Benfica
As feridas verdes queimavam como sóis...
"Às cinco horas em ponto da tarde, como escrevia Garcia Lorca, o adversário estava em agonia. Havia um céu claro sobre a Luz desde o momento em que o Benfica começou a destruir o seu rival com uma vitória que não se esquece: 5-1!
Desta vez, se não vos incomodo ou aborreço, faço tenções de recuar ao dia 27 de Dezembro de 1970, ainda a rescender o Natal mas com um solzinho acolhedor a brilhar sobre a Lisboa de então, ainda muito paradinha no tempo, benza-a Deus, mas com outras virtudes que nos deixam saudades não fôssemos nós um povo tão dado a elas... Às saudades, entenda-se.
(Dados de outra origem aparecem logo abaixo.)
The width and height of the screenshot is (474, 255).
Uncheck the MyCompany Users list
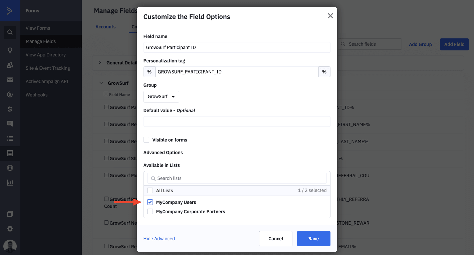[150, 202]
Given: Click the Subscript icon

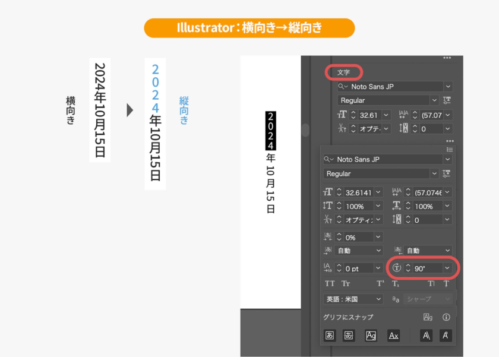Looking at the screenshot, I should (x=396, y=284).
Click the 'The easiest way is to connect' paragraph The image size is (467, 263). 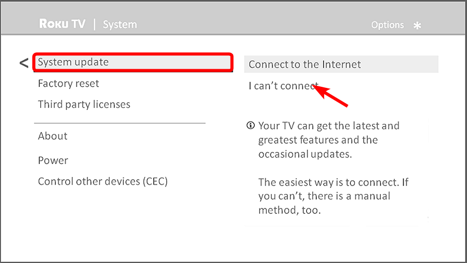tap(333, 196)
Era dia de Benfica-Sporting, o povo foi em romaria até à Luz, de bandeirinha e cachecol, buzinas e almofadinhas. os chapéus eram vendidos ao desbarato, daqueles de cartão branco e elástico pendurado, em cone como dos dos chineses que à época não eram os que agora por cá habitam.
Foi de truz!
Para o Benfica, como está bem de ver. Quando ao 'leão', parecia que pisava grude.
Resultado duro: 5-1.
E Damas defendia tudo, até mosquitos. Dizem que foi dele e grande mérito de uma derrota tão escassa. O «Charuto» voava de um lado para o outro parando bolas disparadas a torto e a direito pela esfomeada linha avançada do Benfica.
Fernando Vaz, o treinador 'leonino', decidira-se por marcações homem-a-homem no meio-campo que tinham muito de sonoras mas zero de eficácia: Tomé/Simões - Manaca/Graça.
Soavam no ouvido, sem dúvidas. Foram desgraçadas: igualmente indubitável.
O árbitro era do Porto: Fernando do Leite.
O Benfica jogou com: José Henrique; Malta da Silva, Humberto Coelho, Zeca e Adolfo; Matine e Jaime Graça; Nené, Artur Jorge, Eusébio e Simões.
E o Sporting? Pois bem, entrou assim: Damas; Pedro Gomes, Alexandre Baptista, José Carlos e Hilário; Tomé e Manaca; Nélson Lourenço, Peres e Dinis.
Nos segundo tempo, Marinho substituiu Lourenço e Chico entrou para o lugar de Peres.
Gente fina de uma lado e do outro. Gente finíssima!
Aos 10 minutos já Damas fora Damas uma e outra e outra vez. Mágico Damas de camisola negra, elegante como um gato, tranquilo como um cavalheiro inglês.
Tantas vezes almoçámos e conversámos horas a fio no «Manel Caçador», ali ao Areeiro. E de todas as vezes o ouvi falar do seu ídolo, Carlos Gomes.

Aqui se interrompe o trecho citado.